Source data:
────────
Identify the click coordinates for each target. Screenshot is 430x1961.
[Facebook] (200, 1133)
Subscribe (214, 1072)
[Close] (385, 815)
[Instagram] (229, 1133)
────────
■ Problem to solve ■
Retype all the data, keeping every character the same.

■ Response ■
Identify the click coordinates for each target. Screenshot is 430x1961.
[Facebook] (200, 1133)
Subscribe (214, 1072)
[Close] (385, 815)
[Instagram] (229, 1133)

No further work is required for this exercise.